== EXTRACTED MATERIAL ==

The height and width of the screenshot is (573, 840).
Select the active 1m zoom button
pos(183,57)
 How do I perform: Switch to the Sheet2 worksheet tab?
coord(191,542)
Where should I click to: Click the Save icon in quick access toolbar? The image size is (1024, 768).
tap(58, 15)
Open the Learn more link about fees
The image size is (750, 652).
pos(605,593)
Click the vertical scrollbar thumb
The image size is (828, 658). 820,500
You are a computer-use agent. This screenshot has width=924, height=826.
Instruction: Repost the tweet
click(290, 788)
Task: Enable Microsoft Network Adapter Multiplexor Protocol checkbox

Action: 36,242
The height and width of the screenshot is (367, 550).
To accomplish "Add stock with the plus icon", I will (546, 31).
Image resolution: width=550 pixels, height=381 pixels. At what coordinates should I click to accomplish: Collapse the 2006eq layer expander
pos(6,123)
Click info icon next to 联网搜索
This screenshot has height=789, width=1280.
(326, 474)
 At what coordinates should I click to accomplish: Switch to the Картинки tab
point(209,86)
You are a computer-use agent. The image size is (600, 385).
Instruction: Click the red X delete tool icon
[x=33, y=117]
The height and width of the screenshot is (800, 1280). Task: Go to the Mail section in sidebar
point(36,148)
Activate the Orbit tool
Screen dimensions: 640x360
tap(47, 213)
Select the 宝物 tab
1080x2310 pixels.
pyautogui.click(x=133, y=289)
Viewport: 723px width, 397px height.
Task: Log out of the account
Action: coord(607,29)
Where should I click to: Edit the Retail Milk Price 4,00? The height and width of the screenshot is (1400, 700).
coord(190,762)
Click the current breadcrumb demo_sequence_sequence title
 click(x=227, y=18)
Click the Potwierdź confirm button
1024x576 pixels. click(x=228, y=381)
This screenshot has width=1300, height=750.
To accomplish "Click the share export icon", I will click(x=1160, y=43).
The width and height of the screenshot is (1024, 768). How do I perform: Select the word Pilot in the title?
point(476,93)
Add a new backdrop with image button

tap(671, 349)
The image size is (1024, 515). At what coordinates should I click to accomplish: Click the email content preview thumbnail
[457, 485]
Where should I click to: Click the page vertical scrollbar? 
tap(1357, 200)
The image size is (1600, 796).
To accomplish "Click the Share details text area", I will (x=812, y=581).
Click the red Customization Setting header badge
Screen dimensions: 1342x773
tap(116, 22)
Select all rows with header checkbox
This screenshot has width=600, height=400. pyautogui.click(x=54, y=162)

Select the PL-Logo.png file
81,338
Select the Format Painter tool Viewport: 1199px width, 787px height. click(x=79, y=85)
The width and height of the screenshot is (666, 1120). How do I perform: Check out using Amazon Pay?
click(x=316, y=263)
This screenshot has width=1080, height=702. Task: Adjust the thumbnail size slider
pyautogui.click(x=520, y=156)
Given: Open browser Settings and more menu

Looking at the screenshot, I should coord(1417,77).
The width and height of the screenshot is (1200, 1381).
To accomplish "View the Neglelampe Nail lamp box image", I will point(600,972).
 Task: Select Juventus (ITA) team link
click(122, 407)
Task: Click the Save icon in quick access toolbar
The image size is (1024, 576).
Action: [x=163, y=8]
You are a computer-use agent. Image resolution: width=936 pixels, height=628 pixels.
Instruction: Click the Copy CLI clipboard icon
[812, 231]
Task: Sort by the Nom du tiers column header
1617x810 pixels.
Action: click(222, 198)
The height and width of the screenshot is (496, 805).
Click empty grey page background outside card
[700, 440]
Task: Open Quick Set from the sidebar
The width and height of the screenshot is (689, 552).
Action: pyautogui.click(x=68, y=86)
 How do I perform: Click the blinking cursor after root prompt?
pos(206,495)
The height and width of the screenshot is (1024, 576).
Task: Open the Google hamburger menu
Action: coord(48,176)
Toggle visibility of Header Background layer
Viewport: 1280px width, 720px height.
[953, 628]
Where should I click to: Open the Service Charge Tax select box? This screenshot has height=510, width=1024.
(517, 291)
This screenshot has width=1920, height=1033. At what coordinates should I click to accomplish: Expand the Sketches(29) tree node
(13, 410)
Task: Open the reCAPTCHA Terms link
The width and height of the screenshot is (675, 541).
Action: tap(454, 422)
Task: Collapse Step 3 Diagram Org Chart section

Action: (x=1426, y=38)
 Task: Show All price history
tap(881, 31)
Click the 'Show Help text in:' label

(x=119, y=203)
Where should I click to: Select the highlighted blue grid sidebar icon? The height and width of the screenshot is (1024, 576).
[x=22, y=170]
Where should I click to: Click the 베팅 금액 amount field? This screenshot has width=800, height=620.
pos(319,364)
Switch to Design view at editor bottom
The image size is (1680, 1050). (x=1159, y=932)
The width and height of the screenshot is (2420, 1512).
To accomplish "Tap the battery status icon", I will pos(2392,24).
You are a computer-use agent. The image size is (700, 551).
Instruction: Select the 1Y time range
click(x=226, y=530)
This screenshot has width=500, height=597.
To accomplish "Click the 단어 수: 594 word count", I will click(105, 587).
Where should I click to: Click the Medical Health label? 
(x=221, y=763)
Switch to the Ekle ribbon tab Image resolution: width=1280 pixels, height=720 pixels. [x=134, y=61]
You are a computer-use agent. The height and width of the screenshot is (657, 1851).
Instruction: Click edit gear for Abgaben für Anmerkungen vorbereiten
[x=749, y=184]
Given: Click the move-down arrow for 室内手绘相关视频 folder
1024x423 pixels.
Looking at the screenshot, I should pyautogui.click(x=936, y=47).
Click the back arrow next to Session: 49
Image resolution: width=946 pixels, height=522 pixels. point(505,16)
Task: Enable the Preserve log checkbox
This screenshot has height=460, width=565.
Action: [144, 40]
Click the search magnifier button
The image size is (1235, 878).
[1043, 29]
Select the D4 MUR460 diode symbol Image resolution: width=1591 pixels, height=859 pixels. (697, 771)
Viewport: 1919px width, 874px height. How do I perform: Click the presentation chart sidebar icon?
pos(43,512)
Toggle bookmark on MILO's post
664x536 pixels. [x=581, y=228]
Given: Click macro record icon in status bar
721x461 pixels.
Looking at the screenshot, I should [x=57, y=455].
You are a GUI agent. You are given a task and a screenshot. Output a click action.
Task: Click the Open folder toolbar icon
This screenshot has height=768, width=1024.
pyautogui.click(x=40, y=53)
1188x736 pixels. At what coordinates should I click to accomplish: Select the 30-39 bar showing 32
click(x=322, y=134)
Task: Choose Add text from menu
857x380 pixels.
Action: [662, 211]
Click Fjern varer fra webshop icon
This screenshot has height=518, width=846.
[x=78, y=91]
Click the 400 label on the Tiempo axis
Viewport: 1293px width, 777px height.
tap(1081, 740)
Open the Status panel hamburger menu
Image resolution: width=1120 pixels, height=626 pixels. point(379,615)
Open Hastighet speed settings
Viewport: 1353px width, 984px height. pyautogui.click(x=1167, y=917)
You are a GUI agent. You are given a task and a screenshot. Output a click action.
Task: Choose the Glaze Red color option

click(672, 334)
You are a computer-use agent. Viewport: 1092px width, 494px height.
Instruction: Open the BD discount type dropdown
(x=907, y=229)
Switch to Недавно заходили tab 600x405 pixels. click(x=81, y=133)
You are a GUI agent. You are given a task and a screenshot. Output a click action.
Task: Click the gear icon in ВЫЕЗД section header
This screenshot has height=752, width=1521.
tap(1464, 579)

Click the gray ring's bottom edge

===

TASK ITEM.
Looking at the records, how many of the lines contain the string "agent"? Only the number should be given.

EXPECTED ANSWER.
9